So that others will choose not to be with you. Say for instance, you don't want to be the one that ends a friendship or breaks up a love relationship. So instead, you hope to be so unlikeable that the other person will break it up. That way you won't feel bad for ending it. Or have to face the discomfort of explaining. It is the choice of the other person, and ultimately you will escape having to be honest.
i may make myself unlikeable, but not intentionally. the few short relationships i've had, were ended by the other party against my will. as far as friendships, i don't think i've ever consciously decided to end one. as we grow apart, the friendships just naturally seem to dissipate.
I'm pretty sure I had a boyfriend do this to me before. He was such a dick to me before we broke up that he really didn't leave me a choice but to break up with him. I'm direct in relationships, probably too direct. So it really bothers me when my partner can't be equally as direct.
I am the same person no matter what situation I am in life! If that makes me unlikeable to someone so be it. I am not going to make myself unhappy to try and make someone else unhappy. If I am not interested in being around someone for whatever reason I just don't do it anymore. Life is to short to live in a negative environment.
I'm not like this, but knew someone who was.

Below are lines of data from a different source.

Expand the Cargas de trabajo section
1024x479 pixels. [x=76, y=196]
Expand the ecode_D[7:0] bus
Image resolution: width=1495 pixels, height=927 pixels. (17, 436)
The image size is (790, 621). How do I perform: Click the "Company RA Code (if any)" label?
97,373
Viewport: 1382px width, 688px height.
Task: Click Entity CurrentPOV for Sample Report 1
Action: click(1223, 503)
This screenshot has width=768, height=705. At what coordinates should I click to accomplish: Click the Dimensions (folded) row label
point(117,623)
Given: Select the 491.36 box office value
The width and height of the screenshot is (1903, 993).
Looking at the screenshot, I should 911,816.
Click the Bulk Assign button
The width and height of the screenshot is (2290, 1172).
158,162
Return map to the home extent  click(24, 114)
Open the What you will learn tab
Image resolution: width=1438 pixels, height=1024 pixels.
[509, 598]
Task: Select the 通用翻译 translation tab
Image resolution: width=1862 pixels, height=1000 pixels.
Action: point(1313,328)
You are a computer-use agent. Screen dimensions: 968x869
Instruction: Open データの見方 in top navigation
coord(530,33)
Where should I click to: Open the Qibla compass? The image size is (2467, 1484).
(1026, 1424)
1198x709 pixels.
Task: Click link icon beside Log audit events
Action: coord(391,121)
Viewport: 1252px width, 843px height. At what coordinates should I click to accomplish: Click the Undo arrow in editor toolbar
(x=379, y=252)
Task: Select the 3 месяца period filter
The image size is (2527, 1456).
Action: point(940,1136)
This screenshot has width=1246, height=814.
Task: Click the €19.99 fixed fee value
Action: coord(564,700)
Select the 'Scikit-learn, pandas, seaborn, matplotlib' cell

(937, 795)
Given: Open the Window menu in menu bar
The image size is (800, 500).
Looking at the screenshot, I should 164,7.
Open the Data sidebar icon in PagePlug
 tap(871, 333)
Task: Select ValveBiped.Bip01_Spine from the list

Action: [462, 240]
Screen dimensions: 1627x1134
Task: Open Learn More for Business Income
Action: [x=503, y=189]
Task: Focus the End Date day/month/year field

Her philosophy had something to do with the idea that everyone always leaves anyway, so why bother trying to be close. Instead, she pushed almost everyone away, or at least tried, as a sort of "fuck you, I knew you going to leave, told ya so" kind of statement. Why people would do this actually makes a lot of sense to me. I'm not like that, and I don't really like it when people are like that because it's an automatic, fundamental mistrust, but I lack trust in my own way so I do sort of get it.
Trying to spare someone else's feelings usually ends with you causing them even more heartache when it's all said and done, than if you would've just ended it straight away in the first place.
Isn't it more awkward hanging out with the person, apparently secretly hating-their-guts & acting like a subtle bitch, hoping they get it upon your next 4 or 5 meetings?
I have no problem ending friendships or relationships. I'd feel more guilt about being a jerk to whomever I didn't want in my life anymore, than doing them the common courtesy of explaining, in detail if necessary, the reason I find them to be repugnant. I've never understood the practice you describe, but I have observed it on many occasions. It's a good way to really mess up another person, because you take away the potential for them to learn and grow as a person. You essentially undermine the very necessary process of learning how to interact with other human beings, when you do this. And what's worse, is you introduce an added and unecessary element of distrust and uncertainty in the person you reject in this manner, because the method employed obscures cause and effect, and to the person who is being rejected it appears to be a random and unwarranted (an certainly mysterious) change in the person who is employing this tactic. Basically, it's cowardly, cruel and damaging, much more damaging than any expressed criticism could ever be. One final note on this: Why the hell, as a society, are we so phobic about expressing and/or receiving criticism? I don't think it's possible to achieve any kind of real growth as a human being without feedback. How else do we orientate ourselves in a society? If you are unfortunate enough to go through your entire life, living in an "Emperor's New Clothes" type scenario, you're going to fail as a human being, because that illusion cannot be sustained. It will eventually crumble, and when that happens, it can literally destroy a person. In my humble opinion, it's the absolute worse cruelty one person can inflict on another.
Sounds like a time wasting game to me. (cliche alert!) Honesty is the best policy. Don't "make yourself" anything. Be yourself. "Chips" need to fall where they may.
Very well said, and I completely agree. Why the phobia to express openly??? This I do know: it's a strong indication of a very neurotic socieity. One that is presumptuous and easily offended. We concentrate on what is obscure and hidden instead of pull out true understanding. Rarely do we exercise pure affection, trust, and respect when it comes to building and sustaining great relationships.
I blame the sin of greed and pride for these problems. No I've never done this, but I will admit I've thought about using it as a last resort if I've got a crazy chick on me and I've already tried the honest route.